With Oxylabs Wayfair Scraper API and residential proxies, you can extract structured data to weigh your stance against the competition, position a product at a golden spot to maximize revenues, or simply buy an item at the lowest price. No matter the use case, the API’s maintenance-free infrastructure will save time and effort.
Collecting and analyzing e-commerce data helps maintain a competitive advantage with the following applications:
Pricing intelligence – create a long-term Wayfair price scraping strategy. You can also check our blog post about building a Wayfair price tracker with Python.

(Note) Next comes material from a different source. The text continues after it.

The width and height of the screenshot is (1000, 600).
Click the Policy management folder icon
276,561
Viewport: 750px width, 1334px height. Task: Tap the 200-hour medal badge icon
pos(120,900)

Dynamic pricing – adjust your prices according to the competition.
Real-time product monitoring – check various product attributes.

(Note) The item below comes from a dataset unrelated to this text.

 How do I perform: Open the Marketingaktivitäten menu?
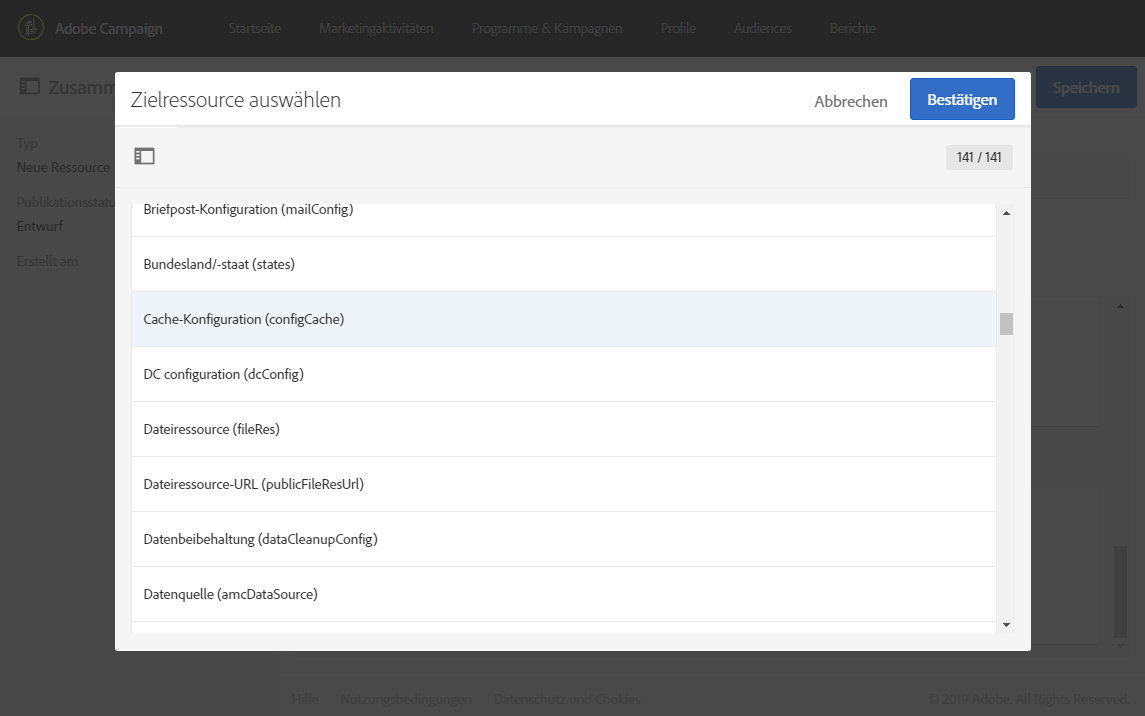(x=376, y=28)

MAP monitoring – track MAP violators to enforce policy agreements.
The following tutorial will explore how to scrape Wayfair to extract data. Read on for the page layout overview, project environment preparation, Wayfair product data extraction, and export to CSV or JSON format.
Before getting technical, let’s analyze the Wayfair page layout. Here are some of the most relevant types.
The search result page appears when searching for products. For example, if you search Wayfair for the term Sofa, the search result will be similar to the one below:
Search results page
You can extract all the products listed for the search term “Sofa” as well as their links, titles, prices, ratings, and images.
Product listing appears when you click on a product to see the details. It shows all the product information in addition to the main data already visible on the search result page.
Product listing page
The reCAPTCHA protection page appears when Wayfair detects unusual browsing behavior, such as repeated or too-fast (for an organic user) navigation from page to page, indicating the use of automated scripts such as scrapers. The page looks similar to the one below:
reCAPTCHA protection page
Elaborate anti-bot systems and an ever-changing web layout make automated data extraction difficult. As a consequence, when collecting data from Wayfair at scale, you might get blocked, banned, or blacklisted, not to mention constantly micromanaging the script to fix code breaks.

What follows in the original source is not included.